Dataset excerpts:

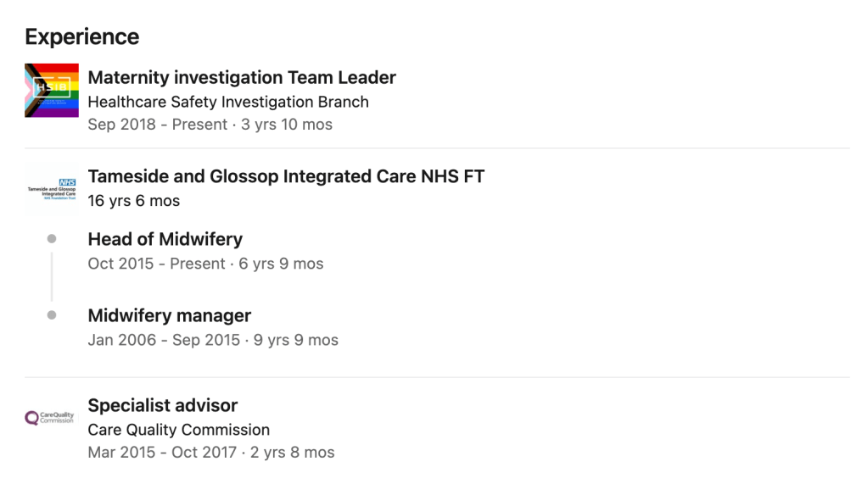This screenshot has width=868, height=484.
Task: Select the Experience section heading
Action: (82, 37)
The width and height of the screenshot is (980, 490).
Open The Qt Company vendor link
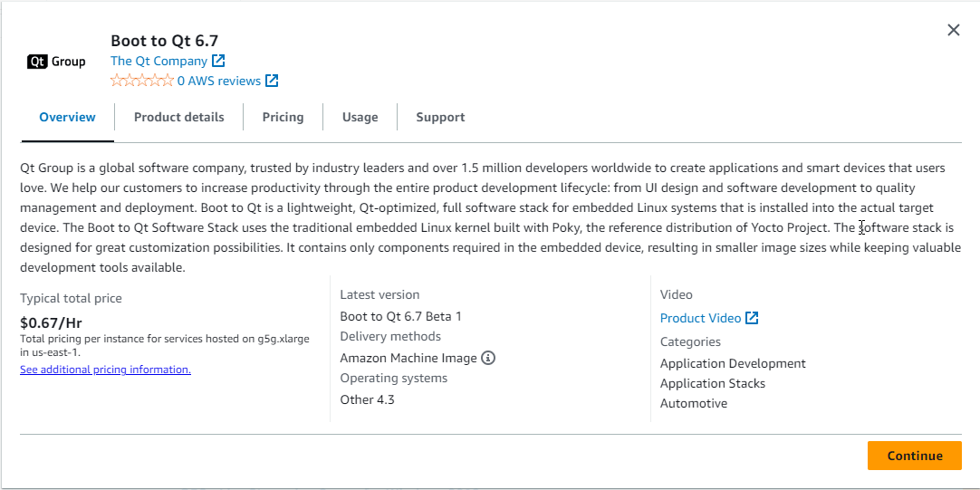(x=159, y=61)
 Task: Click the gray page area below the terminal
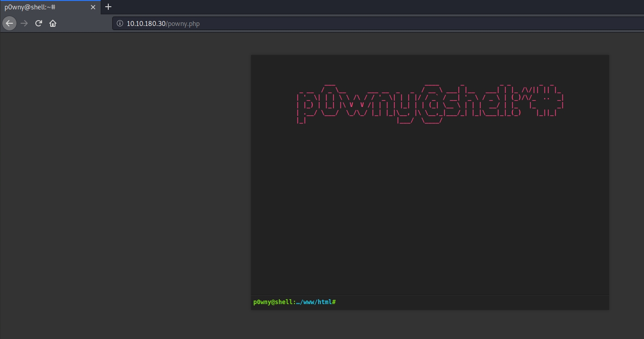pyautogui.click(x=430, y=324)
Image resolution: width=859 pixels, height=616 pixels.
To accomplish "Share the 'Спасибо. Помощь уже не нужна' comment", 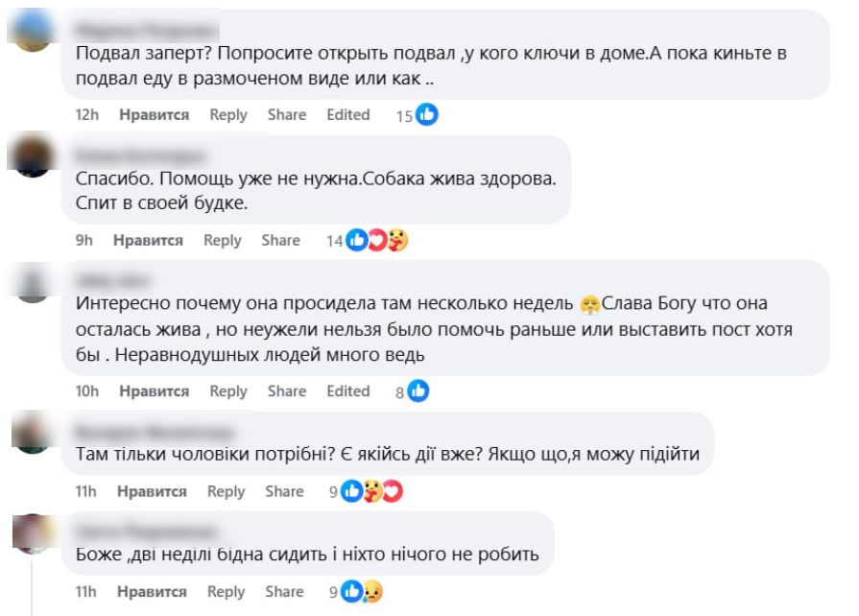I will click(280, 241).
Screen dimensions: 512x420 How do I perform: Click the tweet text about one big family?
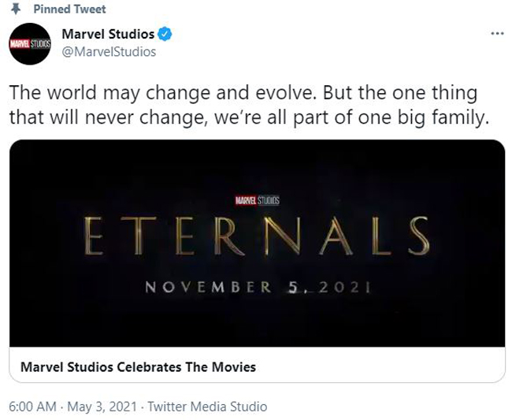point(249,105)
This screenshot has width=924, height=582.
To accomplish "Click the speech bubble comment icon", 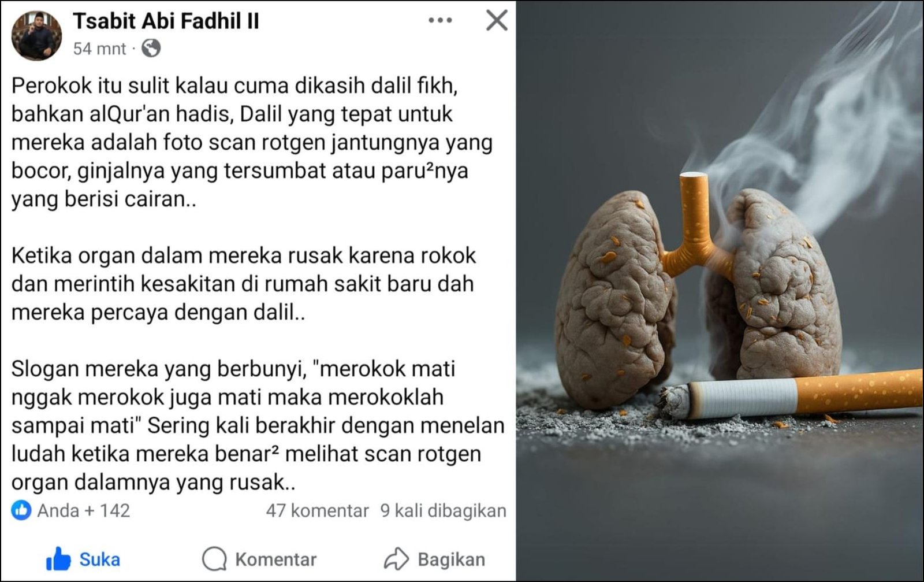I will 214,559.
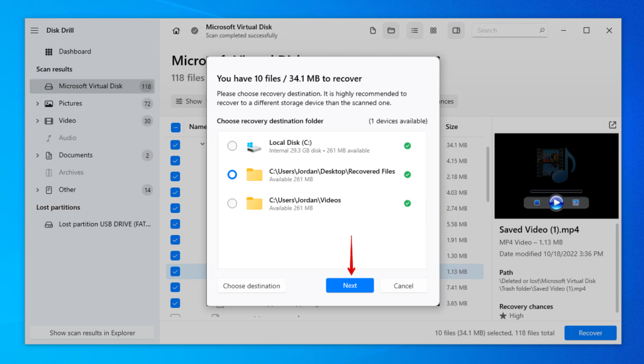Click the folder icon in the top toolbar
Viewport: 644px width, 364px height.
click(x=391, y=30)
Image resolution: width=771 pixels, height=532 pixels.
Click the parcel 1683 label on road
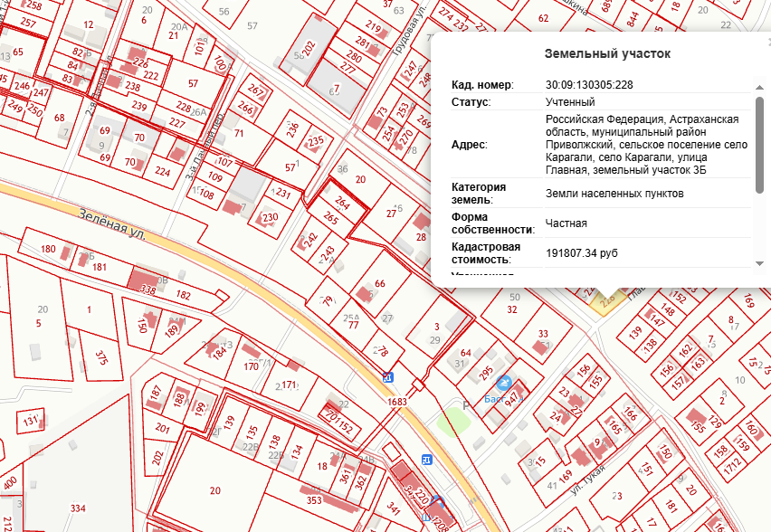pyautogui.click(x=396, y=402)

Work instructions: Search the records above for "pixels". Copy each line where it is found.

Expected output:
Image resolution: width=859 pixels, height=616 pixels.
Image resolution: width=771 pixels, height=532 pixels.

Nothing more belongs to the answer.